# Provided information:
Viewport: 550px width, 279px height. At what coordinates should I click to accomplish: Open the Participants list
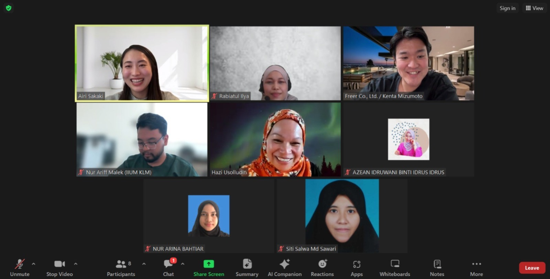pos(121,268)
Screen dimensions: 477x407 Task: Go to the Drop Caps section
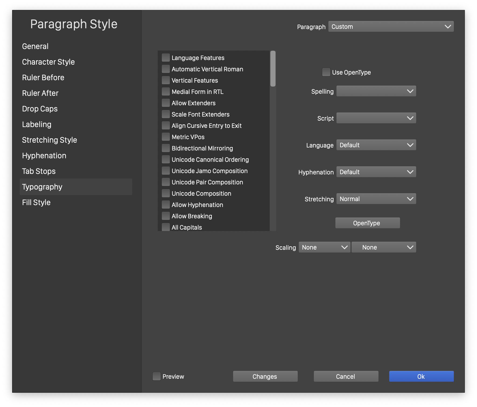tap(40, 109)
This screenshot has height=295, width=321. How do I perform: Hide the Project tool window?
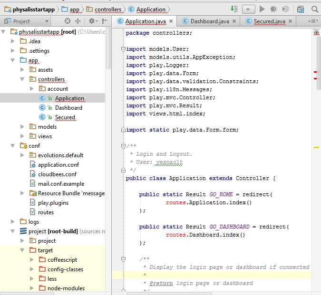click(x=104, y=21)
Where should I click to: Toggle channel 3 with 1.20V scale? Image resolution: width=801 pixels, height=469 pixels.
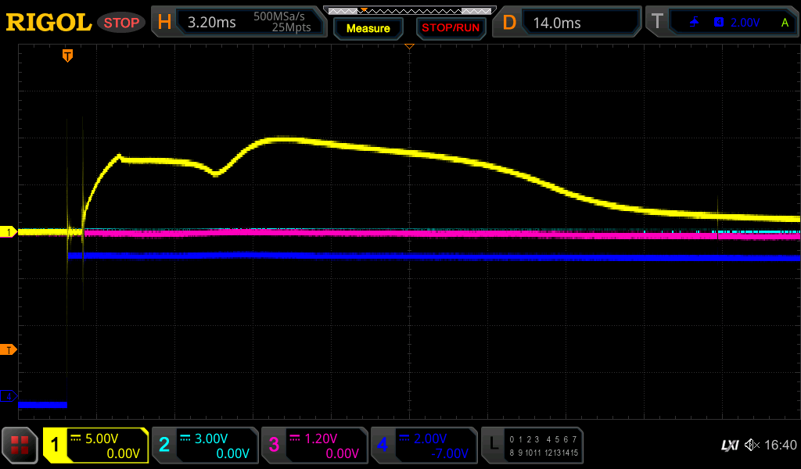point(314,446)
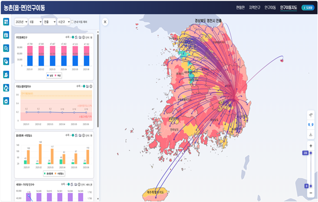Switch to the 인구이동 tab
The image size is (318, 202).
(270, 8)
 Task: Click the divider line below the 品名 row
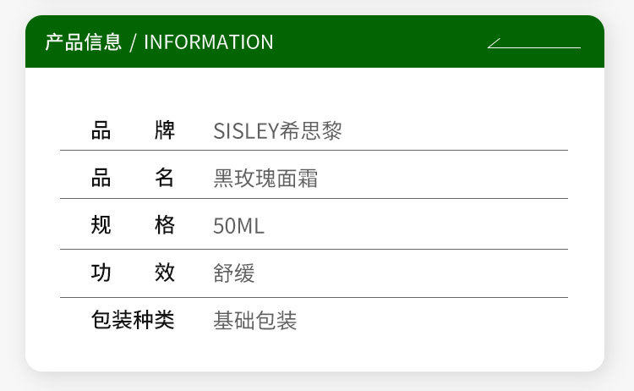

# Exercise prompt:
Please repeat all of the entries above word for word, leaving out the pictures.

# The output:
Viewport: 550px width, 279px height. At what coordinates should I click to accomplish: Open the Participants list
pos(121,268)
Screen dimensions: 477x407 Task: Go to the Drop Caps section
tap(40, 109)
This screenshot has height=295, width=321. How do I perform: Hide the Project tool window?
click(x=104, y=21)
Where should I click to: Toggle channel 3 with 1.20V scale? Image resolution: width=801 pixels, height=469 pixels.
point(314,446)
Switch to the 인구이동 tab
The image size is (318, 202).
(270, 8)
 Task: Click the divider line below the 品名 row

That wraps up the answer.